Dziennik podkreśla, że „branża pirotechniczna twierdzi, że akcje społeczne i wezwania do niestrzelania w Sylwestra nie psują interesów. Tylko w tę jedną noc w roku Polacy wystrzelą w powietrze ponad 500 mln zł.”
Czytaj też: Tragedia w Boże Narodzenie. Mężczyzna popełnił samobójstwo, a wszystko transmitował w sieci
-„Przez kilka lat szacunki wartości branży prowadził KPMG. Jeszcze na sezon 2014/2015 ta firma szacowała wszystkie wydatki związane z sylwestrem na 10 mld zł.”
-„Mimo że blisko połowa tej kwoty szła na żywność i napoje, to wydatki na fajerwerki rosły z roku na rok aż o 18 proc.
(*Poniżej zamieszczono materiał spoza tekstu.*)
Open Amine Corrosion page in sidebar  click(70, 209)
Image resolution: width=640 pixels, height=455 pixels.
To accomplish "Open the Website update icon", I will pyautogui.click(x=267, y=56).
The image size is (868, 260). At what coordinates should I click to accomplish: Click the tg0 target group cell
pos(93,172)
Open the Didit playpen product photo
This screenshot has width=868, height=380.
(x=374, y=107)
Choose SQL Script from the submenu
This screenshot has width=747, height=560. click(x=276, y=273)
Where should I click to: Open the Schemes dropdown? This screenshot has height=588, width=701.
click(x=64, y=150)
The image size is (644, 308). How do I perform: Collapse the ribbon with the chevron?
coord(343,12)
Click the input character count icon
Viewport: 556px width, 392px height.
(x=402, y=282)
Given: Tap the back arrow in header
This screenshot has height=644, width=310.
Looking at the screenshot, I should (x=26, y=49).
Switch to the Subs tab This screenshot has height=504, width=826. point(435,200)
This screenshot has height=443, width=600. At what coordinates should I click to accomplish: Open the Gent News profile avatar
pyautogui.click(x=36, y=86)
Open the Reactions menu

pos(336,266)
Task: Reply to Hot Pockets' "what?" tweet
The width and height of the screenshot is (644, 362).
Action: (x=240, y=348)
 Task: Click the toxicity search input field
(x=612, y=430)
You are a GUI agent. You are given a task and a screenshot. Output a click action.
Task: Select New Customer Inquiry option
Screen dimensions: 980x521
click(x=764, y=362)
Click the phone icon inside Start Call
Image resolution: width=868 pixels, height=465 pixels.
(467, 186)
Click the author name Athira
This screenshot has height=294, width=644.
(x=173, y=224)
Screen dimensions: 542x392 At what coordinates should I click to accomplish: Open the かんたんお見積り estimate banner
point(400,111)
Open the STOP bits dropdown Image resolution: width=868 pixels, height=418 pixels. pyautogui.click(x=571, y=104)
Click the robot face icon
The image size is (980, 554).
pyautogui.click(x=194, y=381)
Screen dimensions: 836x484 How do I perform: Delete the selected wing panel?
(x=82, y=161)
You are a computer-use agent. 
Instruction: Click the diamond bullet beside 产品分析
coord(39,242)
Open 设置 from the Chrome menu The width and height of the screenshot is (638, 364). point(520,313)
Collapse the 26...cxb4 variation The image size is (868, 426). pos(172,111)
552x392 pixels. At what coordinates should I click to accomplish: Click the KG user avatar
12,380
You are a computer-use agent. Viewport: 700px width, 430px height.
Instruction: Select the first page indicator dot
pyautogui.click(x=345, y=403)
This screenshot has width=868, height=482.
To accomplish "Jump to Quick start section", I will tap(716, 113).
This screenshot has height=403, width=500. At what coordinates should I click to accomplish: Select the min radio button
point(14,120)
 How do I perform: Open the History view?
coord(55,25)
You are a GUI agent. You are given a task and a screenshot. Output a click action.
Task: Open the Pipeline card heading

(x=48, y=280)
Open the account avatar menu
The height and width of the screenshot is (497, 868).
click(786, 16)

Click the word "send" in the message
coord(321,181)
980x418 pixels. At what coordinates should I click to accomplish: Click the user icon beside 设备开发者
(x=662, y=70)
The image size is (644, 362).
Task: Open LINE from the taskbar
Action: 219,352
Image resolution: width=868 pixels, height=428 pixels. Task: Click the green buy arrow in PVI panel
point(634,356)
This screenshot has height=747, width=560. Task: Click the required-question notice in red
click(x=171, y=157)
Zakupy fajerwerków planowało aż 35 proc. gospodarstw domowych” – czytamy na łamach „Rzeczpospolitej”.
Jak widać na straganach czy w dyskontach pirotechniczna oferta jest dostosowana do każdej kieszeni, bo najtańsze fajerwerki można już kupić za niespełna 10 zł.
-„Jak duża jest to branża, trudno precyzyjnie wycenić. W kraju produkcja sztucznych ogni niemal nie istnieje, towar sprowadzany jest głównie z Chin. Liczy się kilkunastu największych importerów, którzy sprzedają fajerwerki dystrybutorom”.
Dziennik podkreśla, że „fajerwerki sprzedają się wszędzie, jednak nie jest to rynek masowy. Poza głównym sezonem są dostępne w sklepach specjalistycznych”.
-„W dużych sieciach handlowych pojawiają się na Nowy Rok i w karnawale. Te sklepy starają się nie mieć ich stale na pokładzie, bo to towar specjalnej troski, podlega kontrolom policji, straży pożarnej itd.”
-„Wartość zakupów na pewno nie przekracza kilkunastu milionów złotych na miesiąc. Rynek profesjonalny, nadzorowany przez wojsko, to ok. 5 proc. rynku amatorskiego”.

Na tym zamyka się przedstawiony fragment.